Auch der Hilfsbegründung des LSG kann nicht gefolgt werden. Das LSG unterstellt hier zutreffend, daß der Kläger hilflos auch im Sinne des § 35 Abs 1 Satz 1 BVG ist. Nicht zutreffend ist aber begründet, die Hilflosigkeit sei nicht infolge der Schädigung eingetreten, was Voraussetzung für den Pflegegeldanspruch ist. Das LSG hat zwar zu Recht ausgeführt, daß die Hilflosigkeit nicht auf die Schädigung zurückzuführen wäre, wenn die Schädigungsfolgen keine annähernd gleichwertige Ursache für den Zustand der Hilflosigkeit wären. Dieser allgemeine Rechtssatz reicht aber nicht aus, die sich hier stellende Kausalitätsfrage zu beantworten. Wenn, wie hier, ohne Rücksicht auf die tatsächlichen Verhältnisse aus Rechtsgründen davon ausgegangen werden muß, der Beschädigte sei hilflos, ist vor der Kausalitätsprüfung zunächst zu entscheiden, für welchen Zustand die Schädigung kausal sein muß. In Betracht kommt der tatsächliche Zustand, der als Zustand der Hilflosigkeit bewertet werden muß und der Zustand, der nach Auffassung der Tatsacheninstanz vorliegen müßte, um Hilflosigkeit zu begründen.

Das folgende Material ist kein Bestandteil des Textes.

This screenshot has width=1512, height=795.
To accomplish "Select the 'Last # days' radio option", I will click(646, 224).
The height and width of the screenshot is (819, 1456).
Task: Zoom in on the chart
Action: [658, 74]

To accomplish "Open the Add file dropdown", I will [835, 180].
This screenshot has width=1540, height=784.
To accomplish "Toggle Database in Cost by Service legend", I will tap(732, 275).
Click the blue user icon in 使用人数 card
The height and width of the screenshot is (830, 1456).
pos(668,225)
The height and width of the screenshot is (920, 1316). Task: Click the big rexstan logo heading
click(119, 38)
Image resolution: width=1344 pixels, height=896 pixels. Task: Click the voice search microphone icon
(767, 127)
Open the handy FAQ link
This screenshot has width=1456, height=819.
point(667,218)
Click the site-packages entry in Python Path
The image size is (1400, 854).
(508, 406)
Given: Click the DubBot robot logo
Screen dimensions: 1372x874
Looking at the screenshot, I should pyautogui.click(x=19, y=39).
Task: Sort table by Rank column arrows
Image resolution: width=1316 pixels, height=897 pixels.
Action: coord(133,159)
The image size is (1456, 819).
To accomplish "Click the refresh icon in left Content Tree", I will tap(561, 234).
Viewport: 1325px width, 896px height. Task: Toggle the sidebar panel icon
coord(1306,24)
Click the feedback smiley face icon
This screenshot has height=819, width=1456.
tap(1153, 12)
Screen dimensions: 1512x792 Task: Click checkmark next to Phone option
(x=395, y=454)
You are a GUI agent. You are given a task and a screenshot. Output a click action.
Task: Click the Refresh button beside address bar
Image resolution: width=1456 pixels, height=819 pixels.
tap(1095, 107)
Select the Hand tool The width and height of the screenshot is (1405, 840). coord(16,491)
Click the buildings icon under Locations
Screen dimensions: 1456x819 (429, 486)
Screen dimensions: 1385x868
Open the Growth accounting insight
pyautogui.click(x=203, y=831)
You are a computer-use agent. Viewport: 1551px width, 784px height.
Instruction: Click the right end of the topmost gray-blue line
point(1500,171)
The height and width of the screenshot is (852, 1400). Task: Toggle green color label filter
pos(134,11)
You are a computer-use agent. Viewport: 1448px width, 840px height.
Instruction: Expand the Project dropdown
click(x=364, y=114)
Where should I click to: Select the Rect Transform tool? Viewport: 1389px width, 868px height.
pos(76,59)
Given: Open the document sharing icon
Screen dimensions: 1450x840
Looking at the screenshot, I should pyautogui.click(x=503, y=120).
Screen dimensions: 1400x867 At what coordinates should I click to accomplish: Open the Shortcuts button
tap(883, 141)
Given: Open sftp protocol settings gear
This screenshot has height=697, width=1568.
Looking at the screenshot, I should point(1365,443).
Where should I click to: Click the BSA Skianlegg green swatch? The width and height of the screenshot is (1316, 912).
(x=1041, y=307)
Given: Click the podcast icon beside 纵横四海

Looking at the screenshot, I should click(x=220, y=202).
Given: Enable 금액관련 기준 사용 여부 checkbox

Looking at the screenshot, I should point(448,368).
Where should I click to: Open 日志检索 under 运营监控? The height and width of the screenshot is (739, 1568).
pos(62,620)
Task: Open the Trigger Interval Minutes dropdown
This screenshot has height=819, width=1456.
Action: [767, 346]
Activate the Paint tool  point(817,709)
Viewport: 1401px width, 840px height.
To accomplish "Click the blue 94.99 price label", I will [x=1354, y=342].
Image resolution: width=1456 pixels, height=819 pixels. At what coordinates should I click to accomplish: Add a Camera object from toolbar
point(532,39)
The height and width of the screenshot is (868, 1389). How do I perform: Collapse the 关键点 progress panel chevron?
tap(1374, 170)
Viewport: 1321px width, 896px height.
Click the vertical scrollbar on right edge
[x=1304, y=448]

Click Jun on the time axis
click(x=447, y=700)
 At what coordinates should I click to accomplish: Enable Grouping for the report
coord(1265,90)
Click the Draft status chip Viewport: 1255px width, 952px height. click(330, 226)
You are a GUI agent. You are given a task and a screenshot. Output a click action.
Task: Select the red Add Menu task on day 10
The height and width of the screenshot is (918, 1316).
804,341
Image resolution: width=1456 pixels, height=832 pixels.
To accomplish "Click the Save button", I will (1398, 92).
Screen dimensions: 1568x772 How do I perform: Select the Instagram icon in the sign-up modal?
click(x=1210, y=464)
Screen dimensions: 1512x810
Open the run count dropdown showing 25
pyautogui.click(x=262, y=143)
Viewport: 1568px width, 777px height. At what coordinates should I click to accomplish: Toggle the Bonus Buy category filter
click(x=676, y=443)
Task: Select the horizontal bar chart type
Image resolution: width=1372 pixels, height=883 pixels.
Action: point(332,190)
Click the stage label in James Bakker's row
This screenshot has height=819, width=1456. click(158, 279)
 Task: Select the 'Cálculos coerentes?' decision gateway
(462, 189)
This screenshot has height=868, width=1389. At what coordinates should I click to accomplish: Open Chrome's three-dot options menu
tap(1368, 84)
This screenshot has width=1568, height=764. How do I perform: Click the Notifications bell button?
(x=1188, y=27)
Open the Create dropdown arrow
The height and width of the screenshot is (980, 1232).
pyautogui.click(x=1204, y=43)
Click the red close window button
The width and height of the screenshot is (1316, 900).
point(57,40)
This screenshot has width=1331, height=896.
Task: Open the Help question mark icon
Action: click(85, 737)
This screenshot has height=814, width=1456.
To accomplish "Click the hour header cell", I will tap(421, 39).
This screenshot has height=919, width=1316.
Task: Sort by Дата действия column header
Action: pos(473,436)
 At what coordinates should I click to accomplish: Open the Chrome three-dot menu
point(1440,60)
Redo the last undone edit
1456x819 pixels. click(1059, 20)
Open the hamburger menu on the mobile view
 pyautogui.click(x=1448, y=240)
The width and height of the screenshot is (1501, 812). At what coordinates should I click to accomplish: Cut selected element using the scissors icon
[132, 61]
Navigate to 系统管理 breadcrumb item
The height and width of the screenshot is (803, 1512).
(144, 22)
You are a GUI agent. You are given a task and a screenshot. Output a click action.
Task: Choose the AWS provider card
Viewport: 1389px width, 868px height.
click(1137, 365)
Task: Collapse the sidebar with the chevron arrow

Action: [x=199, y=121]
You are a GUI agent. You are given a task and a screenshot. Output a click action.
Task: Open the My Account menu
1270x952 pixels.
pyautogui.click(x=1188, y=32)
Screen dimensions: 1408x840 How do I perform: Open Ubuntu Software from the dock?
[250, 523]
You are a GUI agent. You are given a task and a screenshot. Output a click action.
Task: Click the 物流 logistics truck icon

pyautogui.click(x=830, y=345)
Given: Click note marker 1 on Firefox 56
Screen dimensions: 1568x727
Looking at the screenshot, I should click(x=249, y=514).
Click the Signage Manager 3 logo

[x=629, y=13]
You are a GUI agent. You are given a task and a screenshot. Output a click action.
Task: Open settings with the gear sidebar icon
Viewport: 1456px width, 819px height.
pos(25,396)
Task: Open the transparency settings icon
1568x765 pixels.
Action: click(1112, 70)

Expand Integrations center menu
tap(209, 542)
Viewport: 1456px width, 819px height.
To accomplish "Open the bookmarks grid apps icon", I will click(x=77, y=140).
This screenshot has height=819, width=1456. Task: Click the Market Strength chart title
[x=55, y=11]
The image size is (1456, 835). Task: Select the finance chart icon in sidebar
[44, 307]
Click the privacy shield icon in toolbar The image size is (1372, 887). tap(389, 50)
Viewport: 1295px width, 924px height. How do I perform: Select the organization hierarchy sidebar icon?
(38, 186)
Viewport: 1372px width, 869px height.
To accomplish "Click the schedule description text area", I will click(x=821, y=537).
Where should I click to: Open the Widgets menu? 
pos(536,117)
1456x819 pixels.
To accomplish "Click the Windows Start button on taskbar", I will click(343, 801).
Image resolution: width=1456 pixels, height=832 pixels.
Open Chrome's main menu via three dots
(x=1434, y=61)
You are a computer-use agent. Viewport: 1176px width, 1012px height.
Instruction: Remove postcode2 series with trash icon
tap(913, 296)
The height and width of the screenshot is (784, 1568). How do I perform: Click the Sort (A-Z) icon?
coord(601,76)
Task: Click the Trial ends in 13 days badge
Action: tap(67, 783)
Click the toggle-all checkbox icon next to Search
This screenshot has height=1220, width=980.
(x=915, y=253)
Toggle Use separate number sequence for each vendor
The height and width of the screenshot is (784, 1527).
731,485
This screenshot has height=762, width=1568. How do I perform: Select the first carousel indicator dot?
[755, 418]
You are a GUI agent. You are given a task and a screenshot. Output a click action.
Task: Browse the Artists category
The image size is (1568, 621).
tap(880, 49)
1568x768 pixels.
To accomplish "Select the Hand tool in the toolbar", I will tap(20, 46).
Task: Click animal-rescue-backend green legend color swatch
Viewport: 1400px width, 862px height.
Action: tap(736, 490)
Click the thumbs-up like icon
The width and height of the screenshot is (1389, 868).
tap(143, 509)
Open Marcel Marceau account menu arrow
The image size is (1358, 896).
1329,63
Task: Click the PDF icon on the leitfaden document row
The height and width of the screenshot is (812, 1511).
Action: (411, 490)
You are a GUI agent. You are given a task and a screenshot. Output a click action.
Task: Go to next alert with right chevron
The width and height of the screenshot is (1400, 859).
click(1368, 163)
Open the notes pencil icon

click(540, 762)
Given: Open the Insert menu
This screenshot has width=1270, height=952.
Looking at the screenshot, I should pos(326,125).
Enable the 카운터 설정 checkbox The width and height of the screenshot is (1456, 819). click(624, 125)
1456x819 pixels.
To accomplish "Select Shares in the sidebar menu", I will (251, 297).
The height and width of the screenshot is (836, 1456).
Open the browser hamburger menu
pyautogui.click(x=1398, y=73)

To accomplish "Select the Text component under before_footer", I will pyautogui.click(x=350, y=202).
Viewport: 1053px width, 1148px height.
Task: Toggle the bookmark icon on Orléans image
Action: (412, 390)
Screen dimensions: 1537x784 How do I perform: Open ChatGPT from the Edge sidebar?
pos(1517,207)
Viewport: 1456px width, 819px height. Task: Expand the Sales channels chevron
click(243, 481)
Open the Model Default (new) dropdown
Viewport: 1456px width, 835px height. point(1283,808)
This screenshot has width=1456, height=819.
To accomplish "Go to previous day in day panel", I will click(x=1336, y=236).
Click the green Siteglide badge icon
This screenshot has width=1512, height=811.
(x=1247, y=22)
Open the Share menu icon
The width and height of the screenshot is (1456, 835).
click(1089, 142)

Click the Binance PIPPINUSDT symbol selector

Der Schädigung als kausal zugerechnet werden darf auch im Rahmen des § 35 BVG nur der tatsächliche Zustand des Beschädigten. Das hat der Senat bereits entschieden (vgl Urteil vom 26. Februar 1986 – 9a RV 59/83 – in Versorgungsbeamter 1986, 95, SozSich 1986, 291). Der Beschädigte, dem Hilflosigkeit aus Rechtsgründen zugute kommen muß, ist so zu behandeln, als sei der Maßstab für die Hilflosigkeit herabgesetzt. Er ist nicht so zu behandeln, als leide er an schwererwiegenden Behinderungen. Beim Zusammenwirken von Schädigungsfolgen und Nichtschädigungsfolgen ist zu prüfen, wodurch der tatsächliche Zustand der Behinderung, der unterhalb der Grenze der Hilflosigkeit liegen mag, herbeigeführt worden ist. Das LSG hat nicht zu erkennen gegeben, welchen Prüfungsmaßstab es angelegt hat. Es ist möglich, daß es nicht den tatsächlichen Behinderungszustand, sondern einen schwererwiegenden Zustand der Hilflosigkeit im Auge gehabt hat. Es hätte dann an den ursächlichen Beitrag der Schädigungsfolgen zu hohe Anforderungen gestellt.
Das LSG hat deshalb nach Zurückverweisung die Kausalitätsprüfung klarzustellen oder nachzuholen.
Die Kostenentscheidung bleibt dem den Rechtsstreit abschließenden Urteil vorbehalten.